WRITTEN PROBLEM => Starting at the line that contains "Click the Download button" and continuing through the end of the records, rewrite those lines with "notifications bell" changed to "alerts bell" and nothing else altered.

* START *

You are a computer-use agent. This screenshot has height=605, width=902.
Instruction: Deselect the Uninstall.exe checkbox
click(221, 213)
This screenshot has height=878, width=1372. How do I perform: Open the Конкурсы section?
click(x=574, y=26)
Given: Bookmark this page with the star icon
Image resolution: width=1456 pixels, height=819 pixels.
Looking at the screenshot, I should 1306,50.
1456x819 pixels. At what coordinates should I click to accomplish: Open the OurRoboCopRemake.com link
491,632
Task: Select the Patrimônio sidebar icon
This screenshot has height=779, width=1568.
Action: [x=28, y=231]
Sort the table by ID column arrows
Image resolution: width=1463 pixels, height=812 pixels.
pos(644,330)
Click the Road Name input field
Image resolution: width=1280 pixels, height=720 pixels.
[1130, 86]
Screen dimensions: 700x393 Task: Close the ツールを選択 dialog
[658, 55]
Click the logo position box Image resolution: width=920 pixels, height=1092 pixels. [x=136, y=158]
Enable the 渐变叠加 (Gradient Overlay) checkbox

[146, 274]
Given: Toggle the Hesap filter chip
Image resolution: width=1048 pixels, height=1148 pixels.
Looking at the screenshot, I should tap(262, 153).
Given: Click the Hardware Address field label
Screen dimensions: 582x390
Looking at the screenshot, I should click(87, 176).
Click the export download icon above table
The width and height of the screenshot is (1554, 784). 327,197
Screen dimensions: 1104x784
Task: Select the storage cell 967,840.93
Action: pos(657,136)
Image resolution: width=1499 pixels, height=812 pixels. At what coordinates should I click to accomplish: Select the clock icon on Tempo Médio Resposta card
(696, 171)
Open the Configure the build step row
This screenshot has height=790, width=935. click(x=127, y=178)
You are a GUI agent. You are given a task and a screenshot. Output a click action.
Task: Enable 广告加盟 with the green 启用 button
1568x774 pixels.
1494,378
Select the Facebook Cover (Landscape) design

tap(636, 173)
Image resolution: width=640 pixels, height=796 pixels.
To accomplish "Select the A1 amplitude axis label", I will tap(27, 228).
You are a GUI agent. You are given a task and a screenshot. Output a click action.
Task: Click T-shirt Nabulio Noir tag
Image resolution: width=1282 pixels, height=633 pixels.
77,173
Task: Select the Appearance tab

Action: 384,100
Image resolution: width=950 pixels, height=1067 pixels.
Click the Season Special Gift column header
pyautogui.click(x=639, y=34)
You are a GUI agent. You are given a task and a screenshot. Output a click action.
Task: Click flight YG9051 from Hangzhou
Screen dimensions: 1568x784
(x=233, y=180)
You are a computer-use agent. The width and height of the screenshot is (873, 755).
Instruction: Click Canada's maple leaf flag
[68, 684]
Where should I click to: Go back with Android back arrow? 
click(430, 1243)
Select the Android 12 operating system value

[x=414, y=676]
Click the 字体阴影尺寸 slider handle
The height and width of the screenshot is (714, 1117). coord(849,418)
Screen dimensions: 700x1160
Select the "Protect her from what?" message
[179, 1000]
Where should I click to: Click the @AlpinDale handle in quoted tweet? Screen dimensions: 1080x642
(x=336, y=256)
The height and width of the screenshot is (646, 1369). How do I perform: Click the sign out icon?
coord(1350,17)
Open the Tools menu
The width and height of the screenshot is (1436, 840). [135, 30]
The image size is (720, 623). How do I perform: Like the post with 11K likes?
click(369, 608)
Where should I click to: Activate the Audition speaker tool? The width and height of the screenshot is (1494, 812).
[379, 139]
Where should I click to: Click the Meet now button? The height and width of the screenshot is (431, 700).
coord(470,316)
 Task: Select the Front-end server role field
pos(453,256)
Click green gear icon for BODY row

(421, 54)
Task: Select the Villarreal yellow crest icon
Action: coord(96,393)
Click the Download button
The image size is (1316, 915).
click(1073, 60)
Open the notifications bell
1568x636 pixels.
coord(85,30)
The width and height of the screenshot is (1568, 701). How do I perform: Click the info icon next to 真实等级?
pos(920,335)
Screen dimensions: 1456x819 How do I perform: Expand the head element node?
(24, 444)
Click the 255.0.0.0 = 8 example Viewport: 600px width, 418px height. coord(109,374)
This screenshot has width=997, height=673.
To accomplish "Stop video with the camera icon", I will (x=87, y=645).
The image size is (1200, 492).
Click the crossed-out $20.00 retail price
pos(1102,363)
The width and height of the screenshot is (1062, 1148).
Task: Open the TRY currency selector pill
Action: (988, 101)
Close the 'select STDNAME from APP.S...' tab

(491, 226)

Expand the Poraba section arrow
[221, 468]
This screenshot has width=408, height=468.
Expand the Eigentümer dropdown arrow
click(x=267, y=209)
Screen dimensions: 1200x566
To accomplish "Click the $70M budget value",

* END *

COMPLETE ANSWER =>
Click the Download button
The image size is (1316, 915).
click(1073, 60)
Open the alerts bell
1568x636 pixels.
coord(85,30)
The width and height of the screenshot is (1568, 701). How do I perform: Click the info icon next to 真实等级?
pos(920,335)
Screen dimensions: 1456x819 How do I perform: Expand the head element node?
(24, 444)
Click the 255.0.0.0 = 8 example Viewport: 600px width, 418px height. coord(109,374)
This screenshot has width=997, height=673.
To accomplish "Stop video with the camera icon", I will (x=87, y=645).
The image size is (1200, 492).
Click the crossed-out $20.00 retail price
pos(1102,363)
The width and height of the screenshot is (1062, 1148).
Task: Open the TRY currency selector pill
Action: (988, 101)
Close the 'select STDNAME from APP.S...' tab

(491, 226)

Expand the Poraba section arrow
[221, 468]
This screenshot has width=408, height=468.
Expand the Eigentümer dropdown arrow
click(x=267, y=209)
Screen dimensions: 1200x566
To accomplish "Click the $70M budget value",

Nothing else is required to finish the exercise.